Lag hin oder her man merkt es nicht ist nur verkaufsgelabere obwohl Benq schon Qualitativ hochwertige Geräte baut aber gerechtfertigt nicht den hohen Preis für einen Homeuser.


----------



## Scihero (1. Februar 2010)

Ja stimmt, ist zwar schön und gut, aber bei gerade mal maximal 2 Bildern Inputlag ist das bei einer Framerate von 60 Bildern bei Spielen sicher nicht so tragisch...oder versteh ich was falsch? Auf jeden Fall hab ich sowieso nur knapp 200 Euro zur Verfügung für einen Monitor...und tendiere persönlich zum Acer, da ich derzeit einen 19 Zöller von Acer habe und sehr zufrieden war.
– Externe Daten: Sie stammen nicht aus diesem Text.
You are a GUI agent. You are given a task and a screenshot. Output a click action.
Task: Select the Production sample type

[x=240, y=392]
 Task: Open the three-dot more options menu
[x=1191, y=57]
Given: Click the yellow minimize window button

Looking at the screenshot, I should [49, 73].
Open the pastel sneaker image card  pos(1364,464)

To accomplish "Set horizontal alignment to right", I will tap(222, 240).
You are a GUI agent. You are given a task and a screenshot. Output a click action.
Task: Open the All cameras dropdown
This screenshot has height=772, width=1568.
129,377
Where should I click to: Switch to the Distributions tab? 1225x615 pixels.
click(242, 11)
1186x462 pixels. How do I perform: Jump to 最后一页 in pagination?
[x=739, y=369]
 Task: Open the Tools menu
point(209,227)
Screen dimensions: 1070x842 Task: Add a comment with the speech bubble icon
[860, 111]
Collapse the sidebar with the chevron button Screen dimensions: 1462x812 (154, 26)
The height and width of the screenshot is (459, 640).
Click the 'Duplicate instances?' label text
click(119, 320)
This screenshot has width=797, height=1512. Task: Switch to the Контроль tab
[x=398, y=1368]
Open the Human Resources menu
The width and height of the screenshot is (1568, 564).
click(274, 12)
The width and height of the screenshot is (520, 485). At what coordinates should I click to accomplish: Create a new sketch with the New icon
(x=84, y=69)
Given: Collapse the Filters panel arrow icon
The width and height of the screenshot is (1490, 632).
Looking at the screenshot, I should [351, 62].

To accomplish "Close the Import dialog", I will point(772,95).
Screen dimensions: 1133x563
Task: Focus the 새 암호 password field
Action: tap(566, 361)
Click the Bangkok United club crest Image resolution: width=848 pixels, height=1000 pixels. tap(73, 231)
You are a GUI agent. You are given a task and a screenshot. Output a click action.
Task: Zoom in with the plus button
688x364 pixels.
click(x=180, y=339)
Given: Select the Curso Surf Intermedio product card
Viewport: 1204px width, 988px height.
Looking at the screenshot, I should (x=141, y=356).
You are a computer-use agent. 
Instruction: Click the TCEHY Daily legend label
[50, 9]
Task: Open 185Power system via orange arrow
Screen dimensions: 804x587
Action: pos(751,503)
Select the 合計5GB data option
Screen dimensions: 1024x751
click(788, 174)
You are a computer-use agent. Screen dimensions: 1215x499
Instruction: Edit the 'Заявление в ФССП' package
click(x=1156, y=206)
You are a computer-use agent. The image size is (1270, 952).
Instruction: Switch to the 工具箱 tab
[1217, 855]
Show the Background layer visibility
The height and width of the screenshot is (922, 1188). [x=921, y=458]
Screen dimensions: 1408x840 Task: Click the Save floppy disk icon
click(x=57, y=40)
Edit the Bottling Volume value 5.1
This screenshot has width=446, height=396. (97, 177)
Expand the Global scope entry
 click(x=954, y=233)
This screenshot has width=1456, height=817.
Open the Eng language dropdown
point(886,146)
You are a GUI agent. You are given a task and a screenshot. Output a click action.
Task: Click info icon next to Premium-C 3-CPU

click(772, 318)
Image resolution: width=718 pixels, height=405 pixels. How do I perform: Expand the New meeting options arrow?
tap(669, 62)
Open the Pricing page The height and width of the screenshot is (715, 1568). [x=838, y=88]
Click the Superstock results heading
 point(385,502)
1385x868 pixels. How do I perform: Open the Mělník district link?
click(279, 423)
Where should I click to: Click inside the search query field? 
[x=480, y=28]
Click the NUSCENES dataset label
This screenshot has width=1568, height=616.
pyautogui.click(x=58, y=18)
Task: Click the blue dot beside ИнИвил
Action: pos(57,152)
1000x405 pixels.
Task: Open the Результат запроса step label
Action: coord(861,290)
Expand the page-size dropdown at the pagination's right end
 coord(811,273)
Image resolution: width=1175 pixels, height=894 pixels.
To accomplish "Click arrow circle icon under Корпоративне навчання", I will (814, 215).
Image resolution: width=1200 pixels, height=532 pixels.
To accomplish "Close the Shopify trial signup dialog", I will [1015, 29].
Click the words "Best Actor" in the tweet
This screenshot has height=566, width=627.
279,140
Werd mir das alles aber noch genauer ansehen.


----------



## Lester (2. Februar 2010)

Hol dir besser den hier, der hat keine Input Lags, kostet auch nur 200€.

Asus  VW246H

Den gibt es auch in einer 26 Zoll ausführung, würde 80€ mehr kosten


----------



## _hellgate_ (2. Februar 2010)

hold en samsung der ist merfach bewähr ich hab ihn  auch

wied er acer ist kann cih dir leider nicht sagen..


----------



## Scihero (2. Februar 2010)

Der Asus Monitor hat aber leider nur ein Kontrasverhältnis von 20000:1...
Sowas sieht man dann schon eher als den Inputlag.


----------